L-selectin-mediated leukocyte rolling has been proposed to require a high rate of bond formation compared to that of P-selectin to compensate for its much higher off-rate. To test this hypothesis, a microbead system was utilized to measure relative L-selectin and P-selectin bond formation rates on their common ligand P-selectin glycoprotein ligand-1 (PSGL-1) under shear flow. Using video microscopy, we tracked selectin-coated microbeads to detect the formation frequency of adhesive tether bonds. From velocity distributions of noninteracting and interacting microbeads, we observed that tether bond formation rates for P-selectin on PSGL-1 decreased with increasing wall shear stress, from 0.14 ± 0.04 bonds/µm at 0.2 dyn/cm² to 0.014 ± 0.003 bonds/µm at 1.0 dyn/cm². In contrast, L-selectin tether bond formation increased from 0.017 ± 0.005 bonds/µm at 0.2 dyn/cm² to 0.031 ± 0.005 bonds/µm at 1.0 dyn/cm². L-selectin tether bond formation rates appeared to be enhanced by convective transport, whereas P-selectin rates were inhibited.

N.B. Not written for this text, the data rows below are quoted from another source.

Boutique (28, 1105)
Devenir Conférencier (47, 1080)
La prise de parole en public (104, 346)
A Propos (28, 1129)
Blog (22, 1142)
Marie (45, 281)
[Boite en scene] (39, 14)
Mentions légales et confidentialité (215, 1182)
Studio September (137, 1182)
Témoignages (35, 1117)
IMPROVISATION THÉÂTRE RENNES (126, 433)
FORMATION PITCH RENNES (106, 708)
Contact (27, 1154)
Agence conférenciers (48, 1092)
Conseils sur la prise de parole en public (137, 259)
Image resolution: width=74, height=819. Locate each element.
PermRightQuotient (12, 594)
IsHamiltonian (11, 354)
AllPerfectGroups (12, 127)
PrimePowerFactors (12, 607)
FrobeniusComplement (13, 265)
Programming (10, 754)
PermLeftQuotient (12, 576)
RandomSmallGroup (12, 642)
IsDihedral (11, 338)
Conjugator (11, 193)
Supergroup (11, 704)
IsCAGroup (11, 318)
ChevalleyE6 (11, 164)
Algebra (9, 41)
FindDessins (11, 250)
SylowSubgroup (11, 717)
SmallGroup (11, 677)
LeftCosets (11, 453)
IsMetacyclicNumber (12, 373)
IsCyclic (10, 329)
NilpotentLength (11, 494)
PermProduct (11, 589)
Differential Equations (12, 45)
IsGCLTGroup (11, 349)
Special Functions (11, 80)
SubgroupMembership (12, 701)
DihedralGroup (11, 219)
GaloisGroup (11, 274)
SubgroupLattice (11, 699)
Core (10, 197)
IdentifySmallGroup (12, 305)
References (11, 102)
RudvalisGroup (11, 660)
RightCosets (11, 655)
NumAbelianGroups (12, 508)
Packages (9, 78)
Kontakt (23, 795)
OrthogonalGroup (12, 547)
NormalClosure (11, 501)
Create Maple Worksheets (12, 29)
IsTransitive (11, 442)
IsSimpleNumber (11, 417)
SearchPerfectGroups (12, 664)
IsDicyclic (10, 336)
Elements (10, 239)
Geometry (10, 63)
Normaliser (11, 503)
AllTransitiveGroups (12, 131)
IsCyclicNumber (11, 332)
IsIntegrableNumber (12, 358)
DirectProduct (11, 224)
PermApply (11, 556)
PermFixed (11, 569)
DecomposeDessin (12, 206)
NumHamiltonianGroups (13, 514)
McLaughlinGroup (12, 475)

The transition force for the L-selectin catch-slip transition of 44 pN/bond agreed well with theoretical models (Pereverzev et al. 2005. Biophys. J. 89:1446-1454). Despite catch bond behavior, hydrodymanic shear thresholding was not detected with L-selectin beads rolling on PSGL-1. We speculate that shear flow generated compressive forces may enhance L-selectin bond formation relative to that of P-selectin and that L-selectin bonds with PSGL-1 may be tuned for the compressive forces characteristic of leukocyte-leukocyte collisions during secondary capture on the blood vessel wall. This is the first report, to our knowledge, comparing L-selectin and P-selectin bond formation frequencies in shear flow.